Déboute A______ de toutes autres conclusions.

Dit qu'il n'est pas perçu de frais judiciaires pour le recours.

Notifie une copie de la présente décision à A______ (art. 327 al. 5 CPC et 8 al. 3 RAJ).

Siégeant :

Madame Verena PEDRAZZINI RIZZI, vice-présidente; Madame Victoria PALLUD, greffière.

Indication des voies de recours :

Le Tribunal fédéral connaît, comme juridiction ordinaire de recours, des recours en matière civile ; la qualité et les autres conditions pour interjeter recours sont déterminées par les art. 72 à 77 et 90 ss de la loi sur le Tribunal fédéral du 17 juin 2005 (LTF ; RS 173.110). Il connaît également des recours constitutionnels subsidiaires ; la qualité et les autres conditions pour interjeter recours sont déterminées par les art. 113 à 119 et 90 ss LTF. Dans les deux cas, le recours motivé doit être formé dans les trente jours qui suivent la notification de l'expédition complète de la décision attaquée. L'art. 119 al. 1 LTF prévoit que si une partie forme un recours ordinaire et un recours constitutionnel, elle doit déposer les deux recours dans un seul mémoire.

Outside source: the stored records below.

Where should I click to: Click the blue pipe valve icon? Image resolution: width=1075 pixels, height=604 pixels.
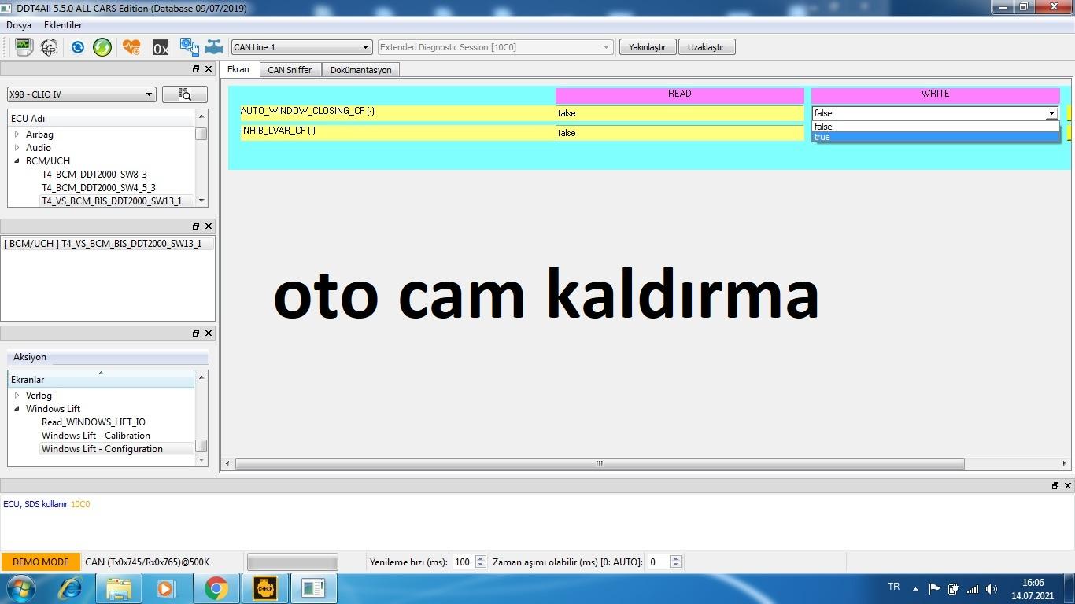coord(214,47)
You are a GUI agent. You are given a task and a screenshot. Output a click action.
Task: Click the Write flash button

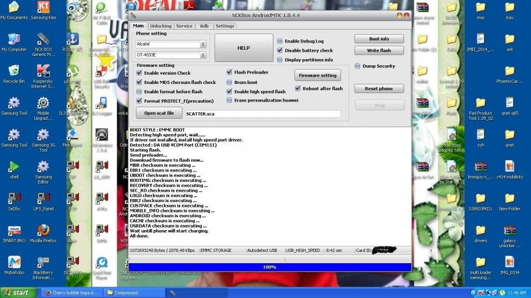pyautogui.click(x=379, y=50)
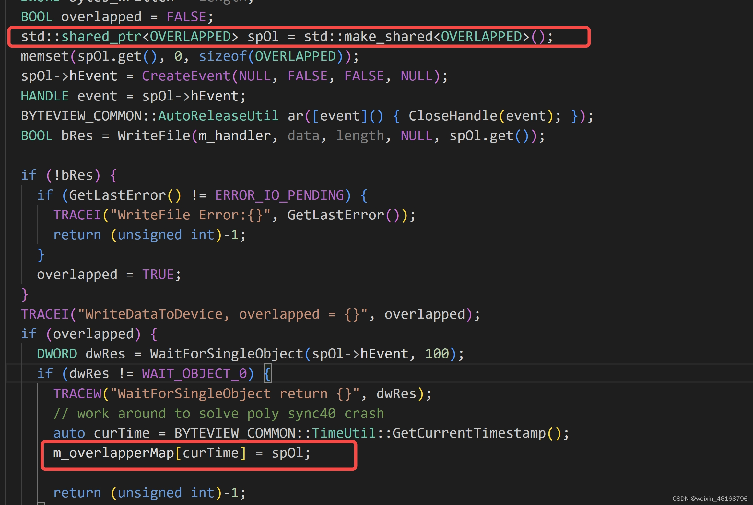Viewport: 753px width, 505px height.
Task: Click the HANDLE type keyword
Action: (45, 96)
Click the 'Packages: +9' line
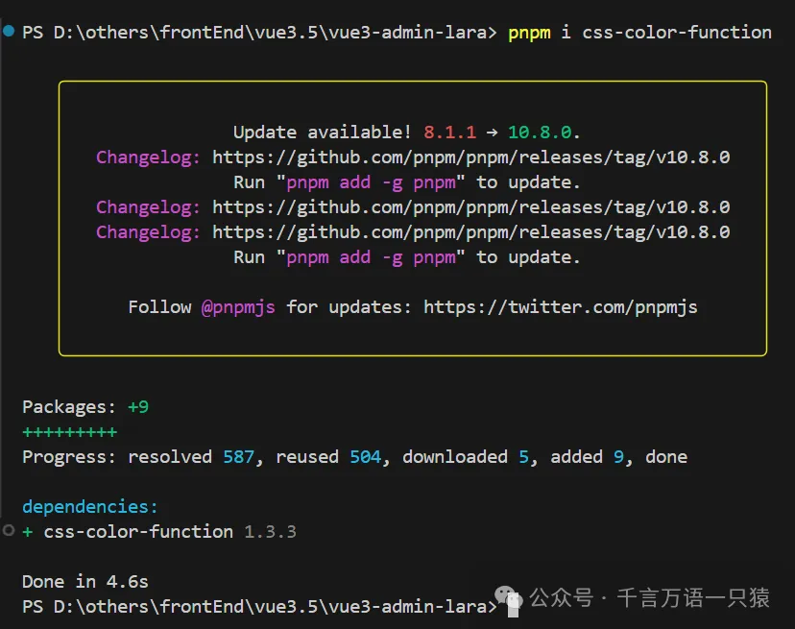 click(x=85, y=407)
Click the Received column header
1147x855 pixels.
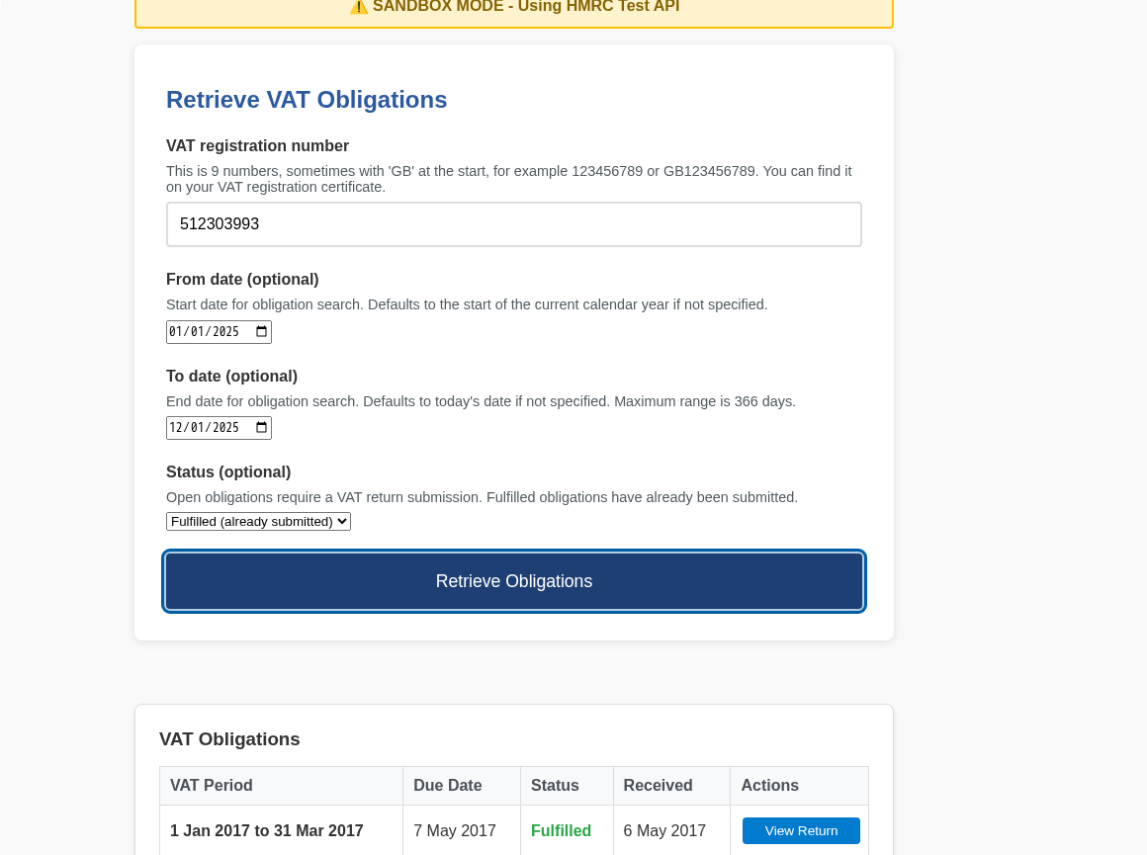point(658,785)
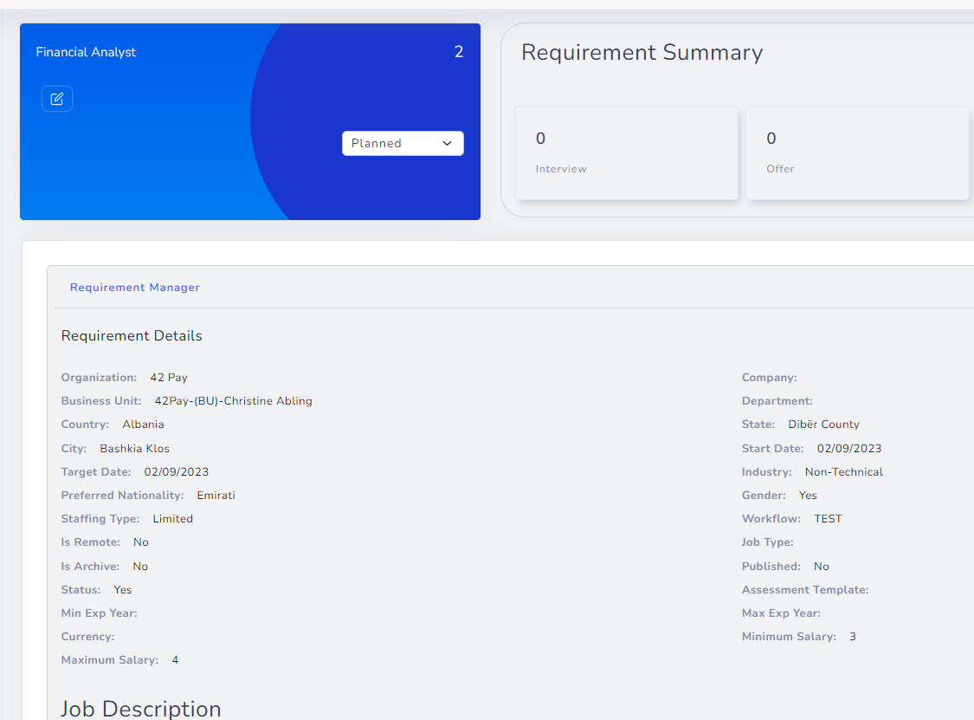
Task: Click the 42Pay-(BU)-Christine Abling business unit
Action: (x=233, y=400)
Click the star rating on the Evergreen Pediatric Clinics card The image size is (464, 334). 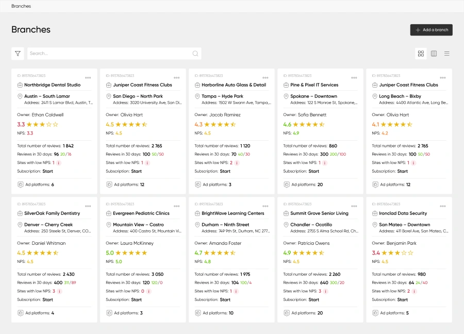[x=131, y=253]
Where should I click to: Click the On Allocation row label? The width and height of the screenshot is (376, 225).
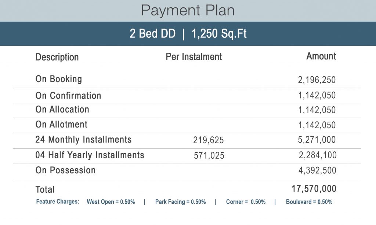click(x=62, y=110)
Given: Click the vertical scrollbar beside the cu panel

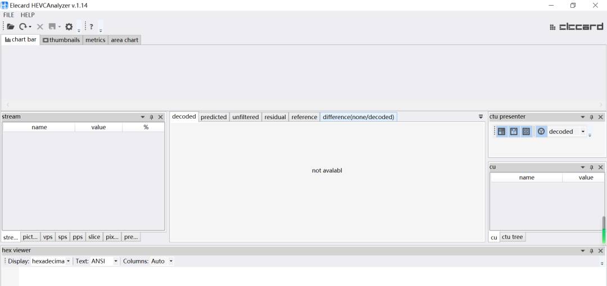Looking at the screenshot, I should 604,225.
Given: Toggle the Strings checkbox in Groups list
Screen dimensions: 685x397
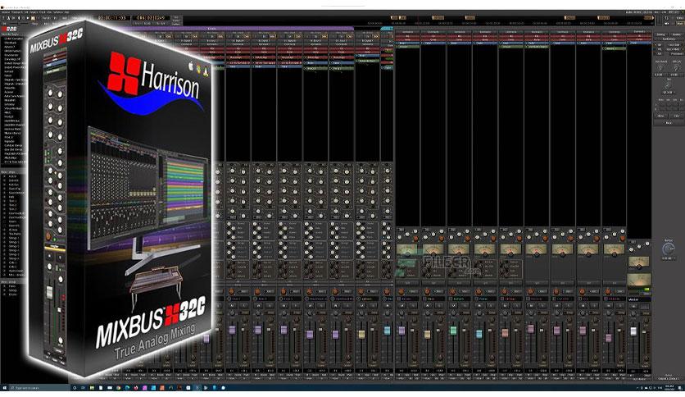Looking at the screenshot, I should tap(4, 290).
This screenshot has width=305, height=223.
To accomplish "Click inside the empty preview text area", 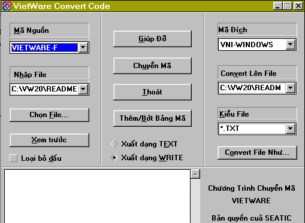I will 97,196.
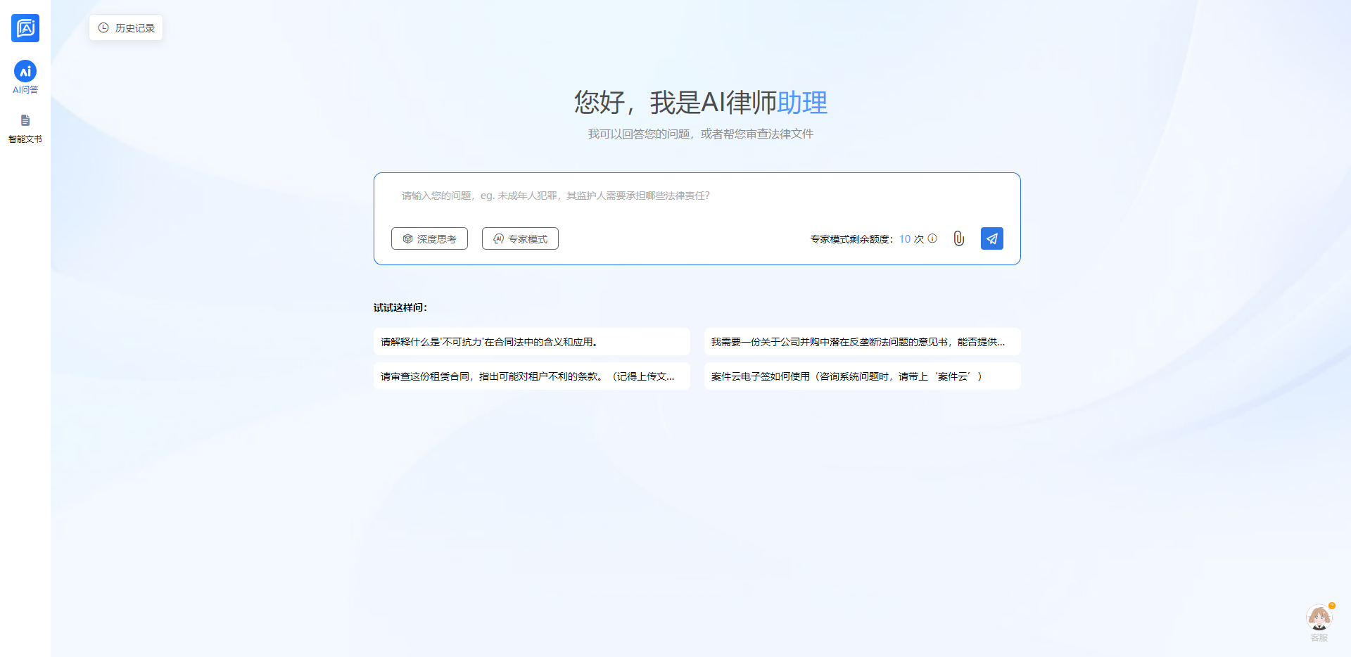Open the 历史记录 history panel
1351x657 pixels.
126,28
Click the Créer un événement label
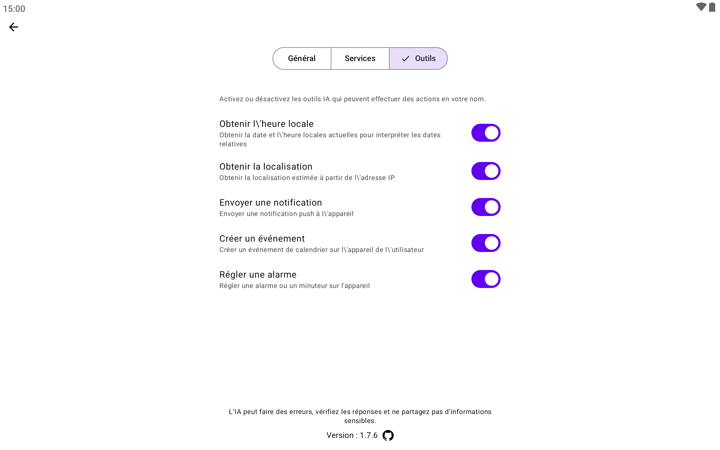 pos(262,238)
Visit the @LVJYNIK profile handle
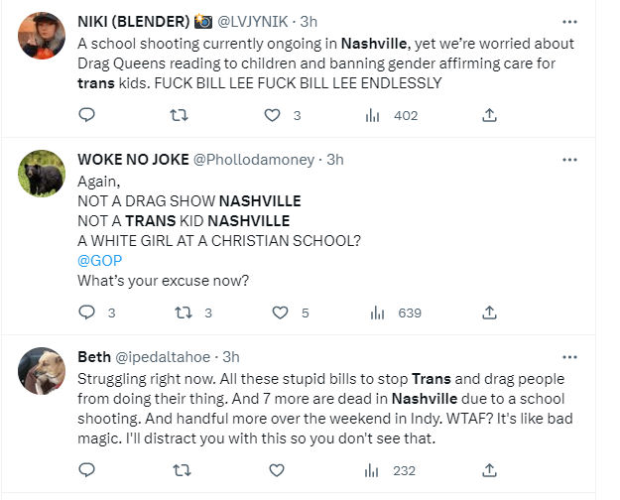Image resolution: width=620 pixels, height=500 pixels. coord(253,22)
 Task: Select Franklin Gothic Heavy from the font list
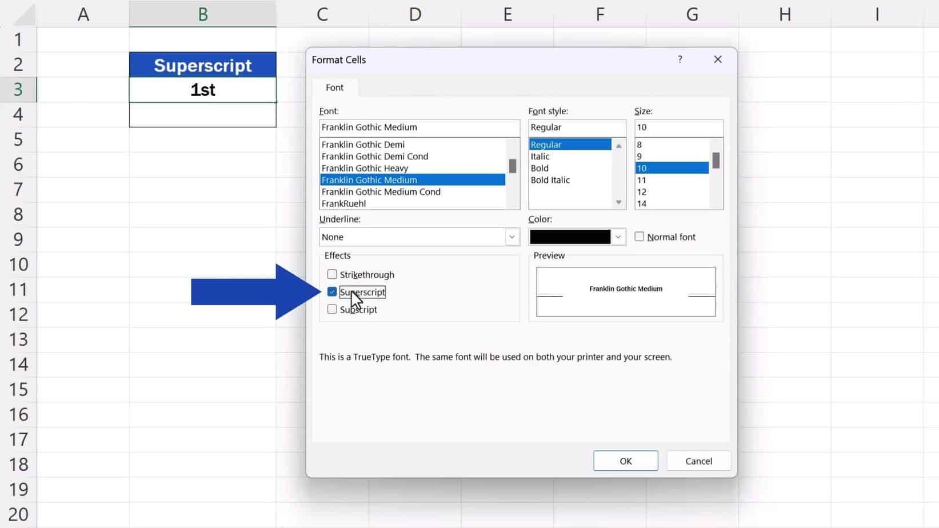365,167
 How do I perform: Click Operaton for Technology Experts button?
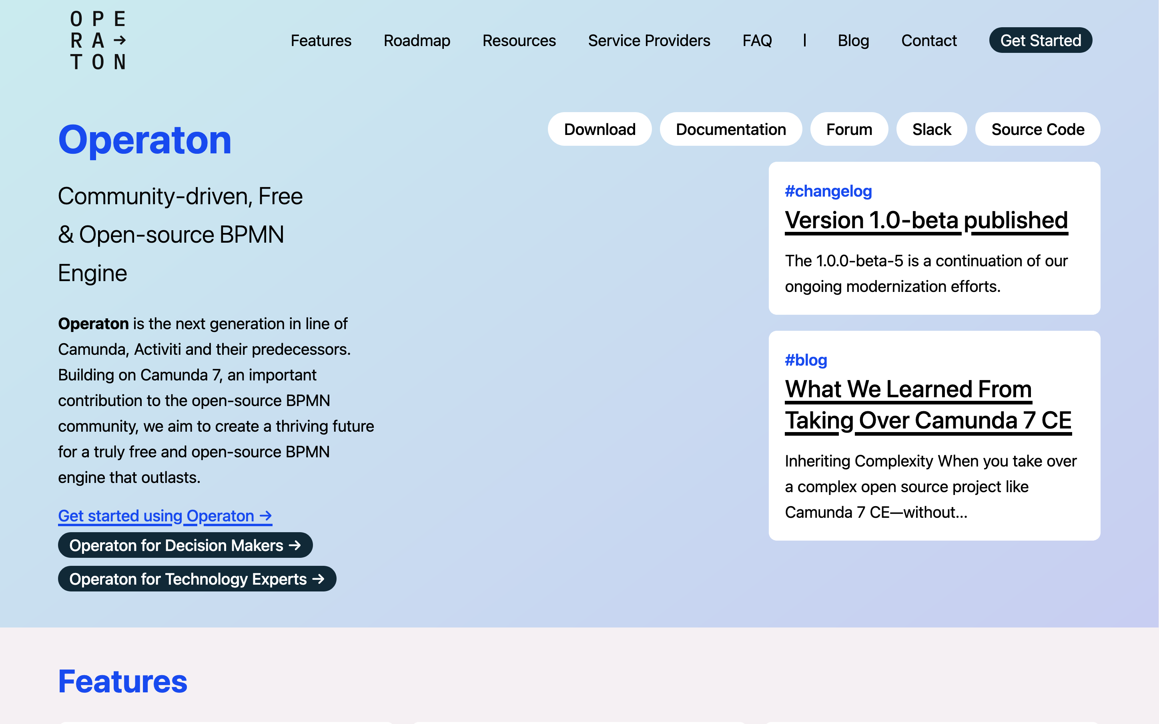pyautogui.click(x=197, y=579)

Le recours doit être adressé au Tribunal fédéral, 1000 Lausanne 14.

Valeur litigieuse des conclusions pécuniaires au sens de la LTF indéterminée.

Dispositions modifiées depuis

Cette décision interprète des dispositions dont l’acte a depuis fait l’objet d’une nouvelle consolidation. Si l’article lui-même a changé n’est pas consigné.

  • Règlement sur l'assistance juridique et l'indemnisation des conseils juridiques et défenseurs d'office en matière civile, administrative et pénale, Art. 7, Art. 8 et Art. 11 — l’acte a été consolidé à nouveau le 26 août 2026.